By Deacon Art Donart
I had flown to Chicago so I could meet my friend, Uthai Panyapoon, with whom I had taught school at Prasertislan north of Bangkok, Thailand. I never would have accomplished what we were able to do to assist the poor there had it not been for her generous help.
She oversaw the building of the workshop and staffing of it so that poor people could learn new, valuable skills. She helped me upgrade the schools computers and take care of needy students.
After our visit, I traveled to the Lincoln Park neighborhood in time to attend the 11 a.m. Mass at St. Matthias Church. It is a huge church and the 11 a.m. Mass is sparsely attended. Still, I always look forward to it. It is very Catholic. It’s like a little United Nations: Asians, Latinos, African Americans, Polish and Irish among the worshippers. Having arrived early, I was praying quietly when a little, white-haired lady came up to me and asked me if I had a ticket to the spaghetti dinner that day. I answered no, but offered to buy one. She said, “Oh no, just take this one, it’s paid for and it’s an extra one.”

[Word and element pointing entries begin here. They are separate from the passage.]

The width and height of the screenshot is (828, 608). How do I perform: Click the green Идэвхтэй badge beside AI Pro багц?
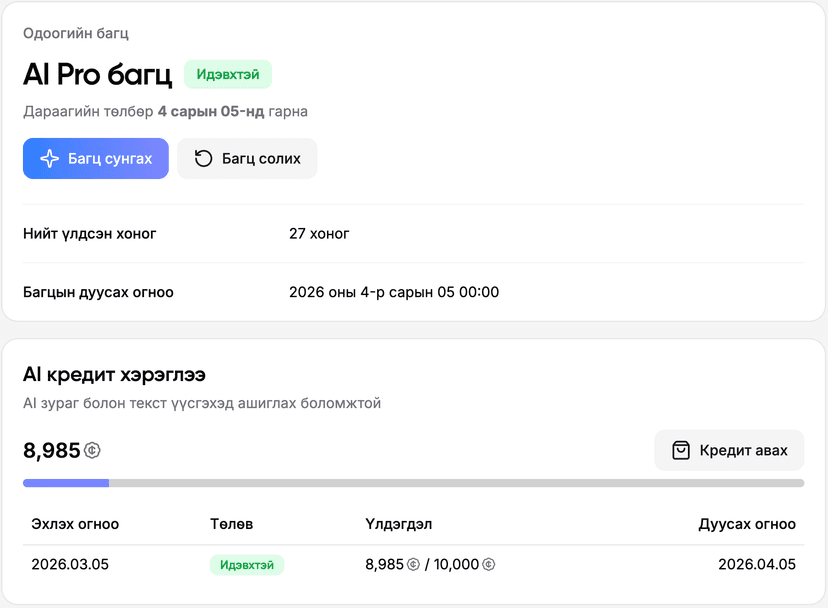pos(228,74)
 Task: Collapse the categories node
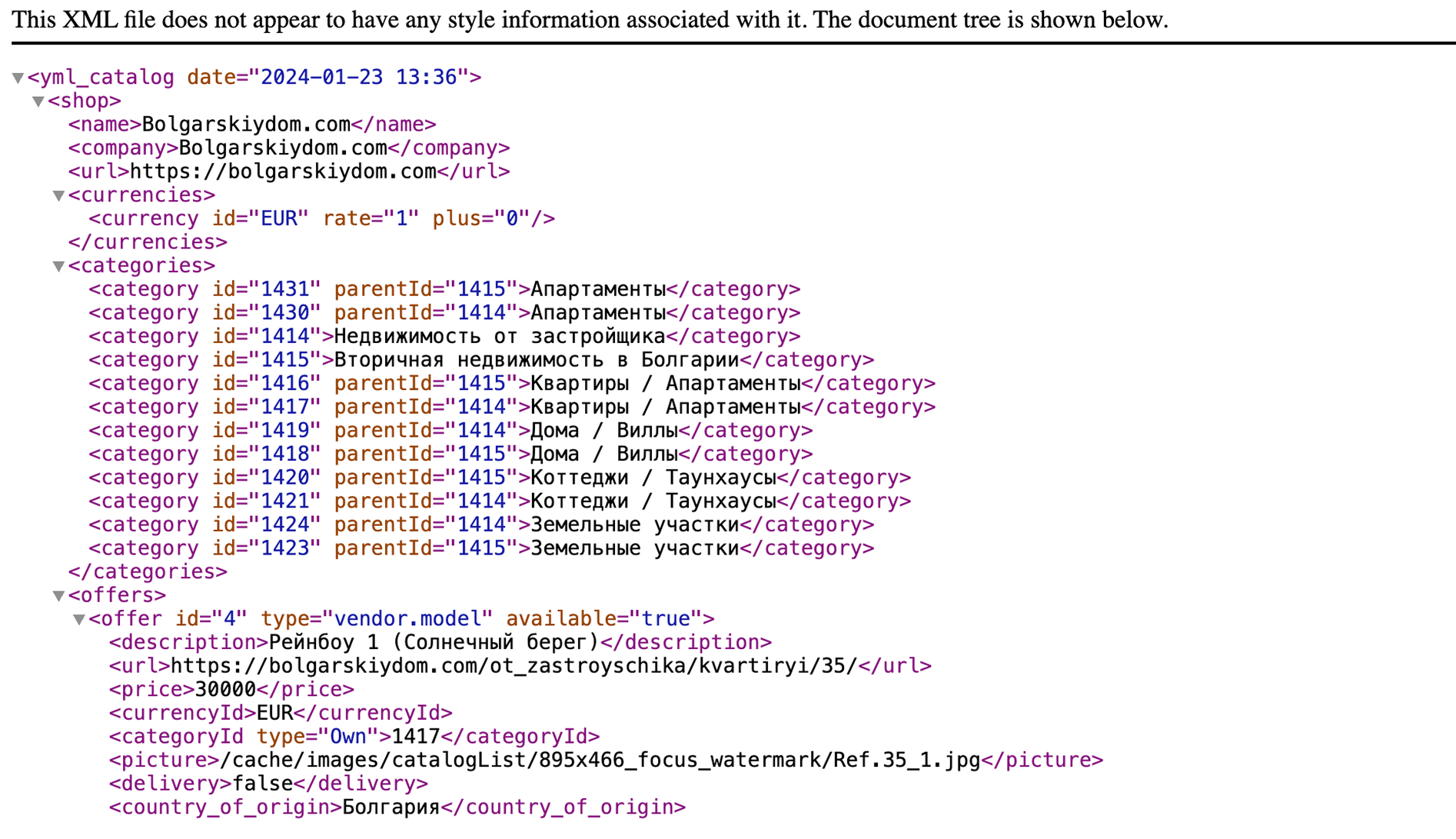pyautogui.click(x=58, y=267)
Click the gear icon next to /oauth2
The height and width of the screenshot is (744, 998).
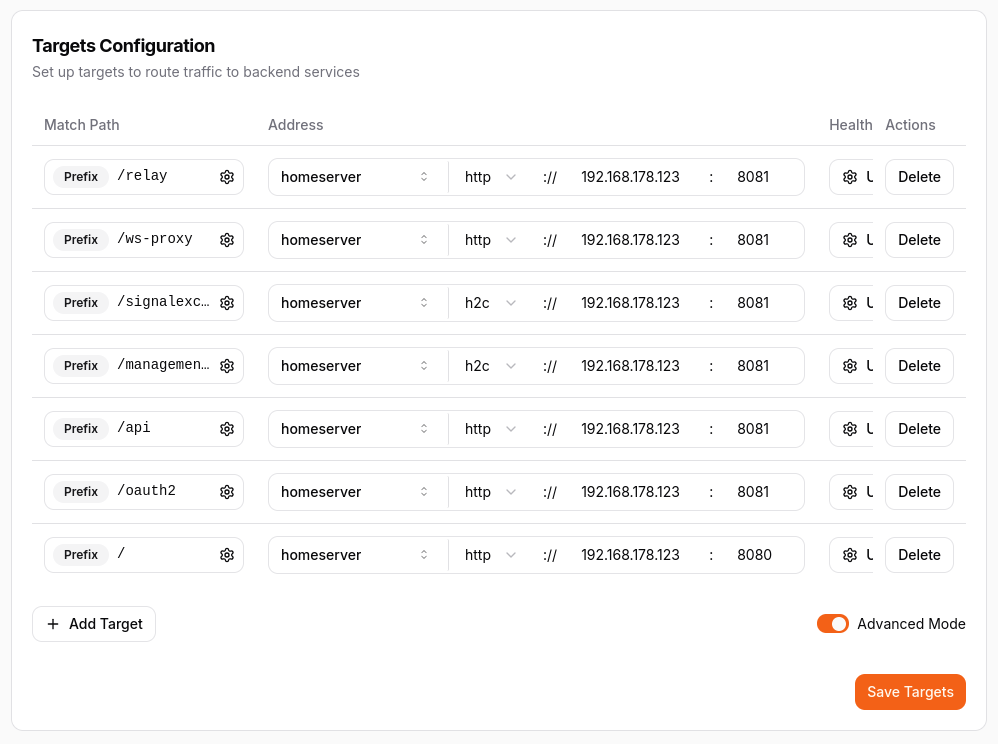[x=227, y=492]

I learned from my Thai experience to just accept what people give me and say thank you; thus ending up with the ticket. After Mass, she caught up with me and showed me where the school gym was so I could get a spaghetti dinner. The Boy Scouts were serving. I took a plate and looked for a place to sit. Sitting at the end of a table was a man who looked to be homeless. Thinking it highly unusual for homeless people to be going to a Boy Scout spaghetti dinner, I walked toward him and asked if he minded if I joined him. He pleasantly urged me to sit and as I did I noticed quite a few more homeless people eating the spaghetti dinner.

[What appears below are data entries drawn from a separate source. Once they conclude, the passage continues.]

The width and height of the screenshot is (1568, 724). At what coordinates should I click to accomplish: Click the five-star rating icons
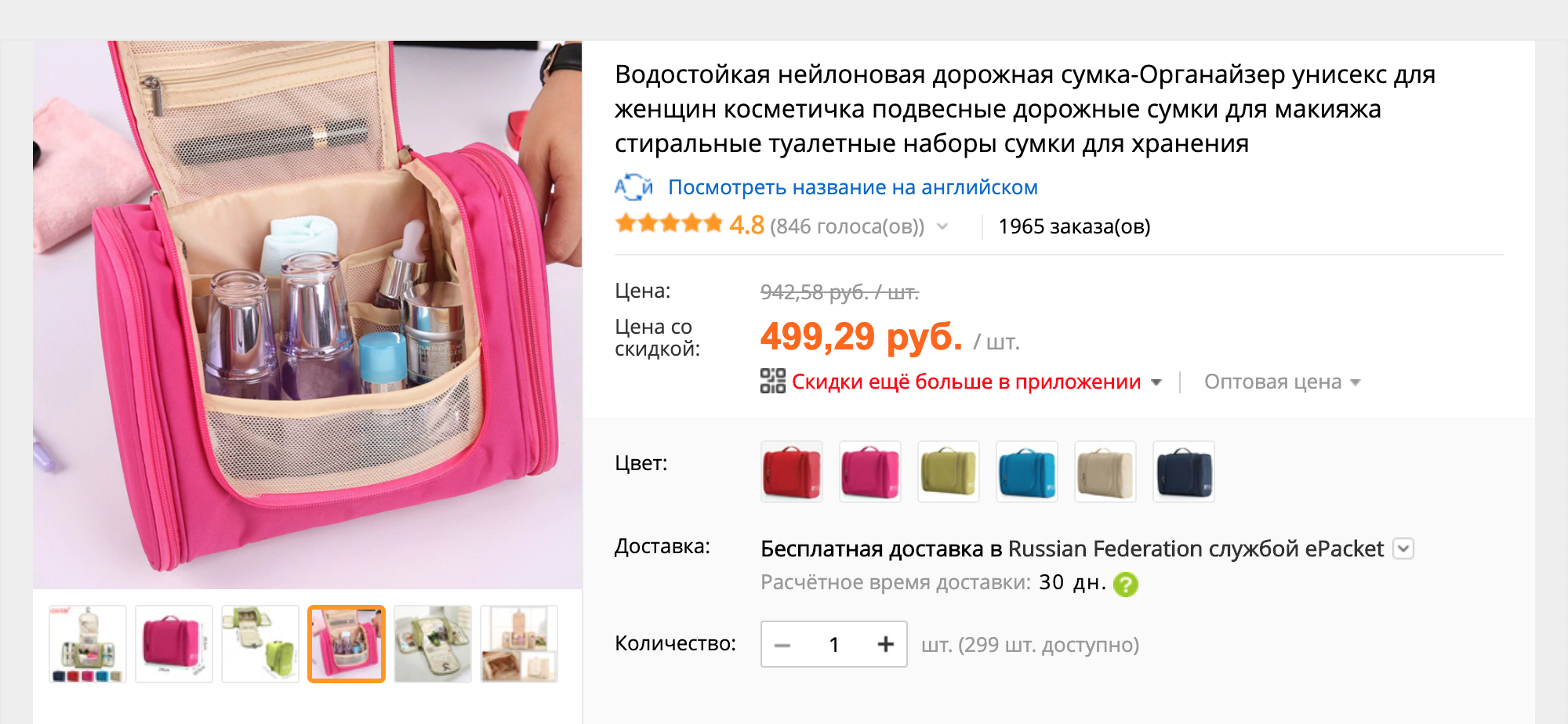pyautogui.click(x=669, y=224)
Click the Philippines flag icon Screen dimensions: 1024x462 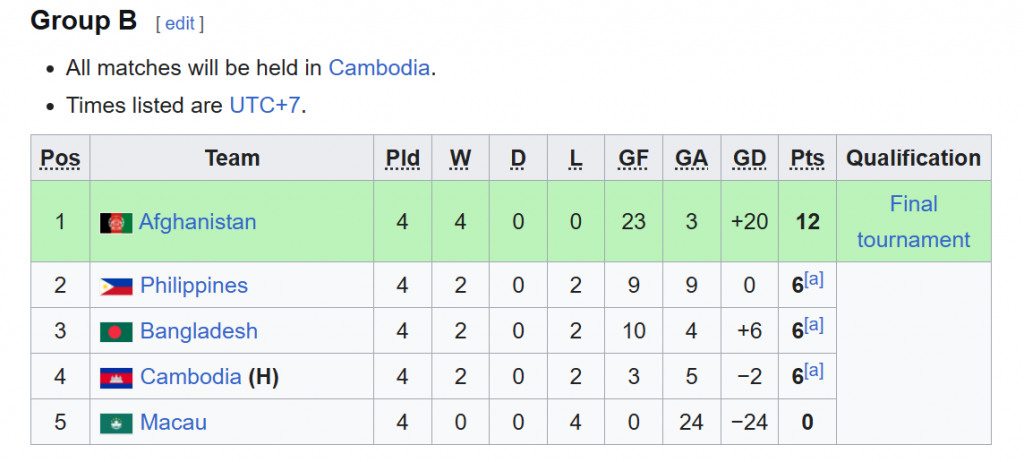pyautogui.click(x=116, y=286)
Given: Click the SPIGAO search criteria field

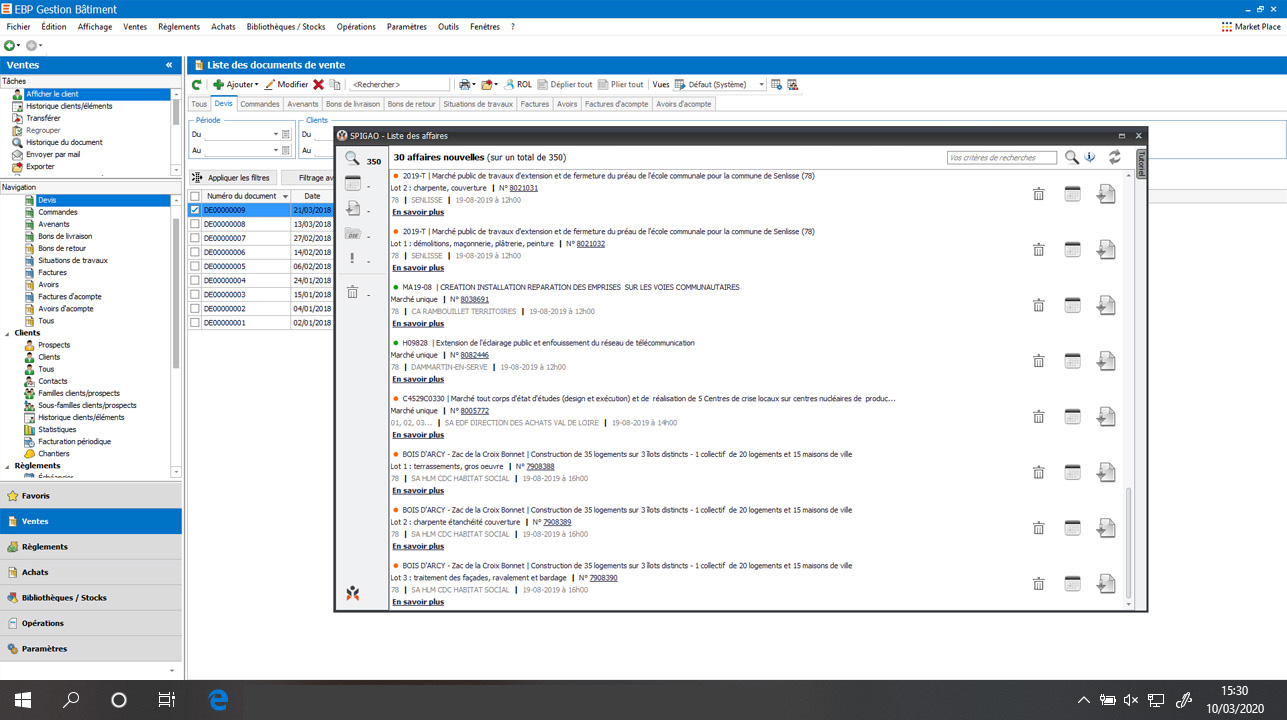Looking at the screenshot, I should 1001,158.
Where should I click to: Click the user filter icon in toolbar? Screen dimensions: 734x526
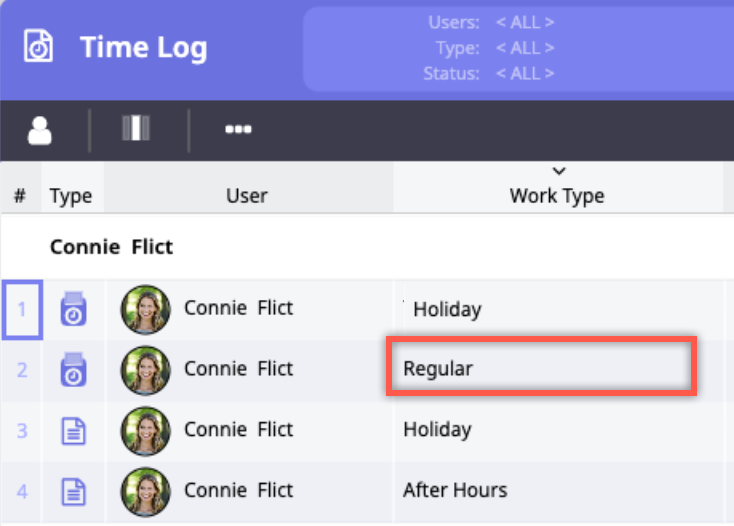tap(40, 130)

As we got acquainted, he spotted the elderly, white-haired lady and yelled, “Peggy, I’m over here.” She joined us. Her name, Peg Willis, is listed in the parish bulletin under “Reach Out.” She had bought the tickets and handed them out to the homeless. She told me she wanted to help the Boy Scouts raise money for a camping trip. Then she left to visit the other homeless people three tables down. Mike, the man I was sitting with, told me that Peg cooks breakfast and serves it at a kitchen in the basement of the rectory on Mondays, Wednesdays and Fridays. God bless Peg.
You might wonder what all this has to do with ritual and worship. Actually it has everything to do with ritual and worship. I’ve often heard people explain that their practice of “going to Mass” is “how we worship God.”
If that is all they do, it is a dead end to their obligations as Catholics. Jesus has made clear what God wants from us. God does not need our prayers; we need to pray. Yes, our rituals are an important part of worship. Peg attends Mass on Sunday, but she also worships Mondays, Wednesdays and Fridays feeding the hungry. We need the Mass and other religious practices to help us live authentic worship every moment of our lives. The Mass is a shared action that we do as a spiritual community. As we share this experience together, we lend support to one another; we give visibility to “the body of Christ.” We are reminded that we are not alone, that God is with us, moving us forward to establish God’s kingdom both in this world and the next; a kingdom of love, not hate; a kingdom of enough, not greed.
Whatever our rituals, we need to be about authentic worship of our God. We may not neglect our needy brothers and sisters nor should we allow our society to be organized in a way that they are not cared for.
(Deacon Art Donart is a member of Prince of Peace Parish in Clinton.)